**Task brief:**
Look in the material below for the line with "comprehensive plan (118, 1150)" and the line with "Alle akzeptieren (1053, 1555)", then set down exactly those two lines and all lines between, nothing more.

**Study material:**
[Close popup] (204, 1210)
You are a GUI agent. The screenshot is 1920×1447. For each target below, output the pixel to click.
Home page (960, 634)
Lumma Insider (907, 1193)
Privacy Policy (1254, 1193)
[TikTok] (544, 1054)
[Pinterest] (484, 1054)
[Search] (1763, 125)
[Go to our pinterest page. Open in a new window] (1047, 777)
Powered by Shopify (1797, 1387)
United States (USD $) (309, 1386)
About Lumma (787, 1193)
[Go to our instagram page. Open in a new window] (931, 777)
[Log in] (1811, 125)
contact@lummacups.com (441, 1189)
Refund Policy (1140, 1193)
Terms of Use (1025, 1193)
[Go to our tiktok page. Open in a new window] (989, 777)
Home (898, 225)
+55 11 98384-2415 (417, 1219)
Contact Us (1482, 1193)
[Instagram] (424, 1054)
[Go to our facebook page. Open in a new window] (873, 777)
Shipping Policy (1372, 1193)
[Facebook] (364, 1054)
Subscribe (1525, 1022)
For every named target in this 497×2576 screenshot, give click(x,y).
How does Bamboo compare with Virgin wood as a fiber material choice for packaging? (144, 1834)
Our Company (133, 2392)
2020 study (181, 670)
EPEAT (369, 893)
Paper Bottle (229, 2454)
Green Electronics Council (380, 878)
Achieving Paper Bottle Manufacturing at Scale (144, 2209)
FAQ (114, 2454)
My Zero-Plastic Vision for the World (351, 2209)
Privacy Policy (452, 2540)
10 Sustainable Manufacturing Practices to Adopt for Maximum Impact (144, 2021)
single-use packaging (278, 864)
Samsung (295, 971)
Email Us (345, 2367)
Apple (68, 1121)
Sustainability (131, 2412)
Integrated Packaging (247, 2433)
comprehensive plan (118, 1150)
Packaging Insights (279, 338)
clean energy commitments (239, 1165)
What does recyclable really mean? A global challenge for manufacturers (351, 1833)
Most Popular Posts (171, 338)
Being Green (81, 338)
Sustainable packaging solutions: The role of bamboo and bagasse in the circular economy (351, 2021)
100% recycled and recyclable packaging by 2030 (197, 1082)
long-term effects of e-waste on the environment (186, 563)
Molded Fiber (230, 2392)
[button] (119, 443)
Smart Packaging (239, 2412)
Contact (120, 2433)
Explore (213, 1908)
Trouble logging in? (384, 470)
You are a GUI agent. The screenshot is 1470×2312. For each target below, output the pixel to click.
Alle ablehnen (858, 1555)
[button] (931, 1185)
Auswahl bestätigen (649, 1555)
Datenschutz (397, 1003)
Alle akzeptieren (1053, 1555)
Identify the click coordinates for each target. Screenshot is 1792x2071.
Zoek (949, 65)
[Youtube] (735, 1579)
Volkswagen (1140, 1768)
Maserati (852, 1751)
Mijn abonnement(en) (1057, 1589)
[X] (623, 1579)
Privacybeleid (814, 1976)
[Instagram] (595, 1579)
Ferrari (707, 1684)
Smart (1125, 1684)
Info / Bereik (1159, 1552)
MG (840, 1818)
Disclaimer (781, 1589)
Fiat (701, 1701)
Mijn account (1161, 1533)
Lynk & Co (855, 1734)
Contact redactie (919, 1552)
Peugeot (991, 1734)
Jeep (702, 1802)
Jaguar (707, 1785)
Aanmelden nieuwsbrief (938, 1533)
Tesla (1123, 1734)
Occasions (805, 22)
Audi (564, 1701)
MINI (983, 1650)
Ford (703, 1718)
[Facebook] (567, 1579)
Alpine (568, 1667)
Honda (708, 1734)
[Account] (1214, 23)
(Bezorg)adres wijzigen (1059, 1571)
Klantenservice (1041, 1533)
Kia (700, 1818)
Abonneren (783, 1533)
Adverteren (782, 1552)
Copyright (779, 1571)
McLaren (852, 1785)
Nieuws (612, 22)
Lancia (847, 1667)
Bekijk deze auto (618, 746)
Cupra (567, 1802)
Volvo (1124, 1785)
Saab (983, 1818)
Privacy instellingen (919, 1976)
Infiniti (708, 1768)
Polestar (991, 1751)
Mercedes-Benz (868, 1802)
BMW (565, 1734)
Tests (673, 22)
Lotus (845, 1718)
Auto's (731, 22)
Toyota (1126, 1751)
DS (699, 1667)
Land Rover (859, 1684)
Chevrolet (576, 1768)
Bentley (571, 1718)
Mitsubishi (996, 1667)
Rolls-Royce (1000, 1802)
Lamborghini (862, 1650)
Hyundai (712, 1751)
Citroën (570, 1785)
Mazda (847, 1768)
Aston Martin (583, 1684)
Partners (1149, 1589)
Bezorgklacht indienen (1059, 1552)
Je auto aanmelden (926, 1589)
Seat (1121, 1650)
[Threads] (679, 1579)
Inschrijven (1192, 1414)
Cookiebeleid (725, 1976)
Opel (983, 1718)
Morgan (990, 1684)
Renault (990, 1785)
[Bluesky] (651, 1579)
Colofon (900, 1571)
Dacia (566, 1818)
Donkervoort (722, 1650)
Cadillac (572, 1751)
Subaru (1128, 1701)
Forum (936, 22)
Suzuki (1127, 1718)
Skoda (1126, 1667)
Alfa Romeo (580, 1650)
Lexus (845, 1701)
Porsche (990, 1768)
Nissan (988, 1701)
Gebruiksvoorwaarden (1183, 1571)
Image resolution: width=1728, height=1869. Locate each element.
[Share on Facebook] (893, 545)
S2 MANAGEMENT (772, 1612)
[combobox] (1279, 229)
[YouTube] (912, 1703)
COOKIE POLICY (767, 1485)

**Task answer:**
comprehensive plan (118, 1150)
Packaging Insights (279, 338)
clean energy commitments (239, 1165)
What does recyclable really mean? A global challenge for manufacturers (351, 1833)
Most Popular Posts (171, 338)
Being Green (81, 338)
Sustainable packaging solutions: The role of bamboo and bagasse in the circular economy (351, 2021)
100% recycled and recyclable packaging by 2030 (197, 1082)
long-term effects of e-waste on the environment (186, 563)
Molded Fiber (230, 2392)
[button] (119, 443)
Smart Packaging (239, 2412)
Contact (120, 2433)
Explore (213, 1908)
Trouble logging in? (384, 470)
You are a GUI agent. The screenshot is 1470×2312. For each target below, output the pixel to click.
Alle ablehnen (858, 1555)
[button] (931, 1185)
Auswahl bestätigen (649, 1555)
Datenschutz (397, 1003)
Alle akzeptieren (1053, 1555)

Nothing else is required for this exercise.